The Mudcat Café TM
Thread #33947   Message #894821
Posted By: Bob Bolton
20-Feb-03 - 10:09 PM
Thread Name: Origin: Outlaw Rapparee
Subject: RE: Help: Who wrote Outlaw Rapparee
G'day Rapaire,

" ... having a hard time figuring out how you'd carry and use a flintlock weapon at least 48 inches long from horseback...

That's why cavalry carried carbines - short weapons, not usually rifled before mid 19th c. - and they were carried in a holster ... a rifle 'bucket' mounted forward of the saddle (in British Army parlance ... then ... a holster was on a horse whilst your sidearm was carried in a "pistol case" on your belt).

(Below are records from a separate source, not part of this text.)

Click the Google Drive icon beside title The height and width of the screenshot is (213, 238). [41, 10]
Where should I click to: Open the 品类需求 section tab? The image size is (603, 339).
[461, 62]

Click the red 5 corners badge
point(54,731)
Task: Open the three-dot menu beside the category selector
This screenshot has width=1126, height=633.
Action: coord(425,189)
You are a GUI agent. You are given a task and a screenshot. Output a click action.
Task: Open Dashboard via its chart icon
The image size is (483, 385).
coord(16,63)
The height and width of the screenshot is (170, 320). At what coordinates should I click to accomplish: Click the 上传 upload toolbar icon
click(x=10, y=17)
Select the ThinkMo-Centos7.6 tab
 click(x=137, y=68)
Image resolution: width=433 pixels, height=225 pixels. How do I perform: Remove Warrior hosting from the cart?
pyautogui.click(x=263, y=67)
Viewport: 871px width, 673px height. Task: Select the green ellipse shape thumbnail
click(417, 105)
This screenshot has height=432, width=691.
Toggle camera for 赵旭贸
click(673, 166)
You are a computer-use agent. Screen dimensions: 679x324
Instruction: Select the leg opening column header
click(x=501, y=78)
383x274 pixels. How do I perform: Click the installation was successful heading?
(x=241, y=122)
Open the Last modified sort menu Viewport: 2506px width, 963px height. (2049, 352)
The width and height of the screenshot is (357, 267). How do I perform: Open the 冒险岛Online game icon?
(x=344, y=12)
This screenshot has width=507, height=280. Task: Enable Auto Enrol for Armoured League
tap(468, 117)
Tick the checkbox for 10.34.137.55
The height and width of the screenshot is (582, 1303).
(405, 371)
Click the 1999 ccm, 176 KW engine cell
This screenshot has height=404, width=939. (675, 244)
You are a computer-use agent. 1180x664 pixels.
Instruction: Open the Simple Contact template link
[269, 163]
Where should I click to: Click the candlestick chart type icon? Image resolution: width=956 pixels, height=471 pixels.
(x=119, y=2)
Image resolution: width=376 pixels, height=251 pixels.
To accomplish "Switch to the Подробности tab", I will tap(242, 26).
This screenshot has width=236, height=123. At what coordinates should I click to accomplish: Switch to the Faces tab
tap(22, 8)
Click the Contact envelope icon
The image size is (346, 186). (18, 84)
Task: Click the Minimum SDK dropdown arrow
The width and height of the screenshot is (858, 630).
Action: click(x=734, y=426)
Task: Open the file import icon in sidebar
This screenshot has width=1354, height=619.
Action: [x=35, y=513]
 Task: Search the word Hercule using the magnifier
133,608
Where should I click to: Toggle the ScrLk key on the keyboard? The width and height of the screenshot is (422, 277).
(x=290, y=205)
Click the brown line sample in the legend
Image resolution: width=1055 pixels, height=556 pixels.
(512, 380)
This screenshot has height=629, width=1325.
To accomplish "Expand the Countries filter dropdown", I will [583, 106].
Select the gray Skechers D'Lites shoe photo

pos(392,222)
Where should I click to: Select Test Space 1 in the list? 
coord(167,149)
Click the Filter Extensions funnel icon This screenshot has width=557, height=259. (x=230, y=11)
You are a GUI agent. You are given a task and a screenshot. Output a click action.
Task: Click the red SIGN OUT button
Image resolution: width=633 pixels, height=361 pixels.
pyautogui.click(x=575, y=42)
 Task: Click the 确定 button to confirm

Cavalry might also carry a brace of large pistols ... and a sabre ... and they could always hope to ride out of trouble (and range ... !) on their mounts.

If "Rapparee / Rapaire is a term coming from the early 18th c. ... and they were operating as "irregular" troops - essentially guerrillas - taking advantage of their knowledge of their territory - they would not be looking to mount "set piece" battles and would not have the numbers to daunt a professional army with show of " ... a body of soldiers with the sun glinting off muskets, bayonets and swords ...".

Set piece battles may make powerful cinema ... but the hard work in defending home territory is done by skirmishers and guerrillas who make the occupying force's tenure unendurable ... and keep them from gathering into a direct attack on strategic targets.